GigaChat Family: Efficient Russian Language Modeling Through Mixture of Experts Architecture
GigaChat team: Mamedov Valentin, Evgenii Kosarev, Gregory Leleytner, Ilya Shchuckin, Valeriy Berezovskiy, Daniil Smirnov, Dmitry Kozlov, Sergei Averkiev, Lukyanenko Ivan, Aleksandr Proshunin, Ainur Israfilova, Ivan Baskov, Artem Chervyakov, Emil Shakirov, Mikhail Kolesov

TL;DR
This paper introduces GigaChat, a family of efficient Russian language models based on Mixture of Experts architecture, with detailed architecture, training, and evaluation, including open-source models and system demonstrations.
Contribution
It presents the first large-scale Russian LLM family using Mixture of Experts, with detailed design, training, and open-source release to advance NLP research and applications.
Findings
GigaChat models outperform multilingual models on Russian benchmarks.
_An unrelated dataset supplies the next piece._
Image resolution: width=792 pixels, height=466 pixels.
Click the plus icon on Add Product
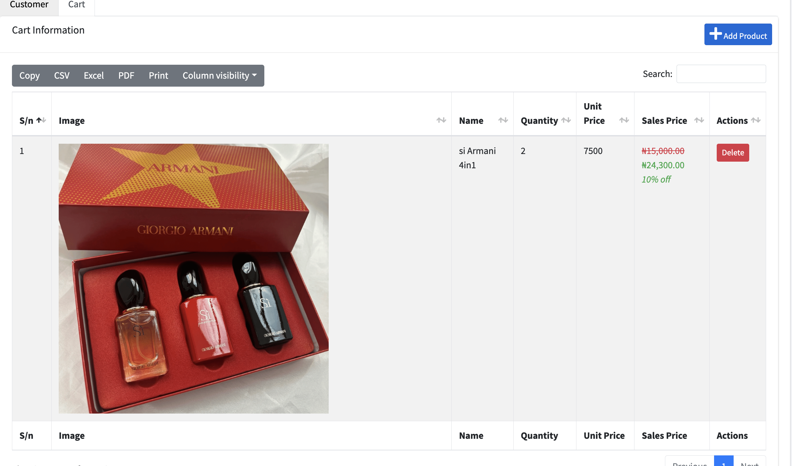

Open-source models enable broader research and industrial use.
System demos showcase practical deployment of GigaChat.
Abstract
Generative large language models (LLMs) have become crucial for modern NLP research and applications across various languages. However, the development of foundational models specifically tailored to the Russian language has been limited, primarily due to the significant computational resources required. This paper introduces the GigaChat family of Russian LLMs, available in various sizes, including base models and instruction-tuned versions. We provide a detailed report on the model architecture, pre-training process, and experiments to guide design choices. In addition, we evaluate their performance on Russian and English benchmarks and compare GigaChat with multilingual analogs. The paper presents a system demonstration of the top-performing models accessible via an API, a Telegram bot, and a Web interface. Furthermore, we have released three open GigaChat models in open-source…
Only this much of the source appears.